Saturday morning, and the sun was shining brightly. There was hardly a cloud present to dampen the rays of light gushing from the robin-egg blue heavens down to the smooth tanned shoulders of the pedestrians making their way along the off-white Plasticrete walks twisting through the city. The sunlight glinted off the silvery multitude of spotless windows covering the skyscrapers along the streets where a few quiet, clean and efficient electric cars hummed along, coated with polish that further reflected the perfect sunlight until the whole city was awash with so much light you’d think God himself was beaming down on the happy populace.
There were birds chirping, of course, singing their tributes to the perfection surrounding them. There were sparrows in the green trees and geese in the blue sky; ducks in the blue lake and on the green grass around the lake that sat like a mirror in the middle of the park on the opposite side of the building where I made my home and workplace. Lovers sat on soft blankets with their picnic baskets, feeding each other fresh strawberries purchased from the friendly street merchants, listening to the bird, to the laughter of children running barefoot in the park, and to the old man playing his wooden flute at the pond’s edge. There was no sound from the streets, hadn’t been since the city traffic grid was fully computerized four years ago to synchronize the movement of vehicles and cutting out any need for shouting and gesturing and honking and making the walking public stay on their toes to avoid the sweeping scythe of the grim reaper. All that was gone, and you could hear the birds and laughter and music waft through the fresh quiet air that breezed gently through the city. Birds and children singing and lovers smiling and the fresh air soaking all the stress and care out of the world, leaving only joy and peace and serene contentment. That’s the world outside my building. It’s like this every day.

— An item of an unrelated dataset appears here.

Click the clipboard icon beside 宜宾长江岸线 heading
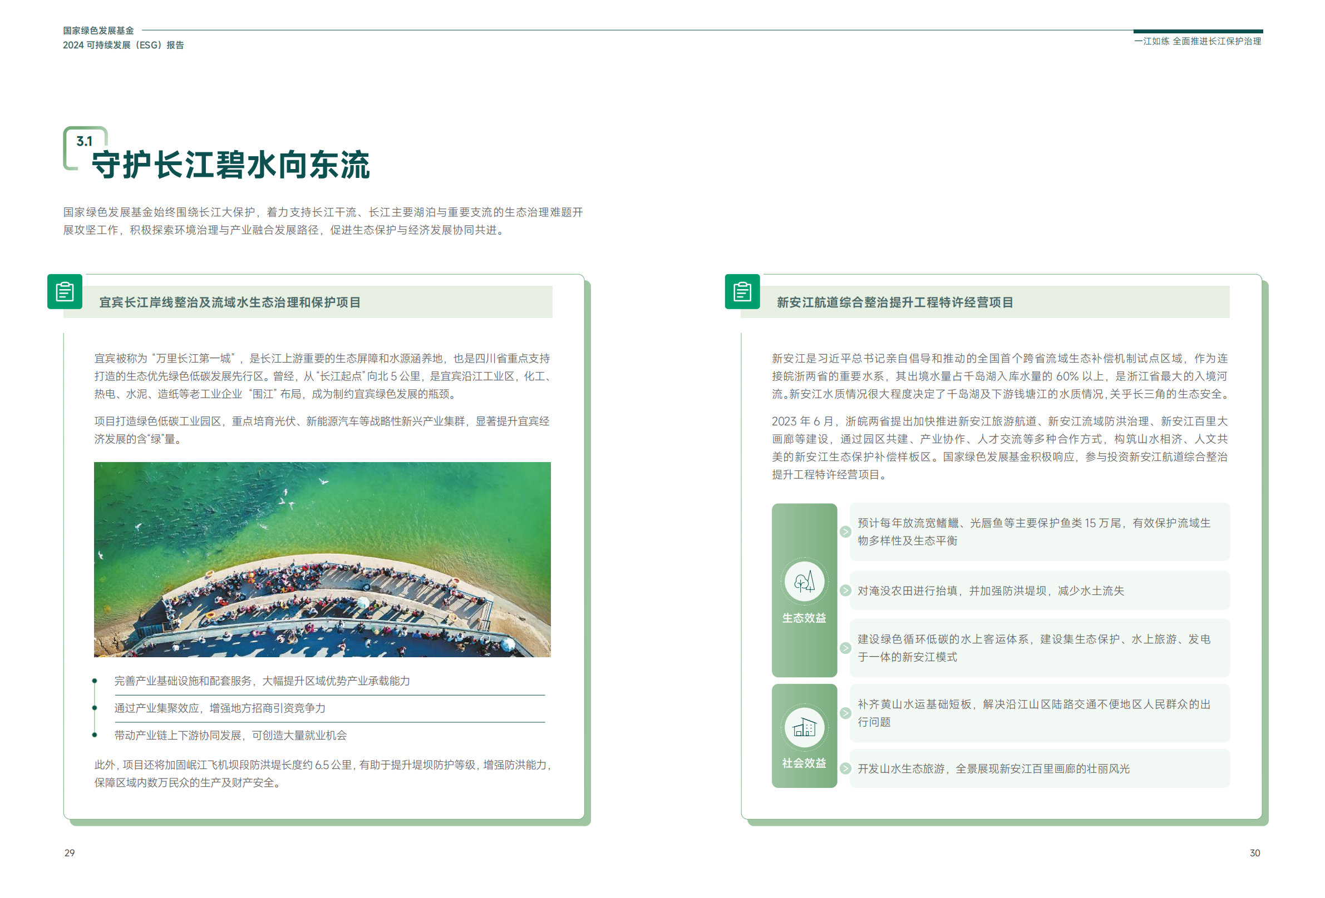The image size is (1325, 898). coord(64,292)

All of which I mention to explain why I’ve had my windows blacked out and sound-proofed for years. A private dick can’t have constant good weather and cheer running rampant through his atmosphere when he’s entertaining a client. A customer expects the works when they step into the Lone Eye Detective Agency and shovel out a few hundred greenbacks to yours truly, and the works is exactly what they get. You won’t see none of that phony “It’s my pleasure to help you and please enjoy this cool beverage while you bask in the glory of the day” garbage when you ask Trigger Steel, P.I., to find the guy that bumped off your Aunt Trudy. It’s a dark and gloomy office I work in, and that suits customer and crime fighter alike just fine.
Case in point: the dame I been working over verbally and visually all morning is looking at me right now with those big baby blues of hers, and she’s doing it through a curtain of tears. No way she’s looking for someone to flash a big white smile at her and tell her to relax, they’ll find the murderer. No sir. I keep my pearly whites locked up out of sight behind my lips the whole time. That way she knows I’m just as cheesed as she is at a society that would produce a member capable of murdering a friend of the stunning example of bosomy perfection sitting on the other side of my desk. I sit her where she can see the 3-Deo screen on my wall and look all she wants at the night-rain effects pelting down on the images hustling across the dirty artificial streets with their hair all matted down in their faces. And look she does.
But I only bring this up to set the stage. This story should really start at the beginning, as all good stories do. So now let me begin in earnest the story I call (Note to self: Think of a good name for this case. Incorporate the word “Bloody” if at all possible.)
It was early. Real early. An hour when all the decent folk are asleep. I was celebrating yet another case closed with my long-time companion Jim Beam when the motion sensors registered movement in the hall and buzzed a warning. I grabbed my Plastisteel Saturday Night Special model and slipped it into the holster under my charcoal-grey raincoat. A guy can make quite a few enemies when he puts scum behind bars at a regular pace like myself, especially when he steps on a few toes in the process, and the waffle tread of my size 12 has been pressed into more than one set of toenails.
A figure stepped into view on the opposite side of the dirty frosted glass on my outside door. I pulled my battered fedora down another degree to make sure my eyes were in the shadow and set my features in their best scowl. The door crept open slowly, with a distinct non-squeak, I noticed with dismay. Something to fix when the next meal ticket paid off.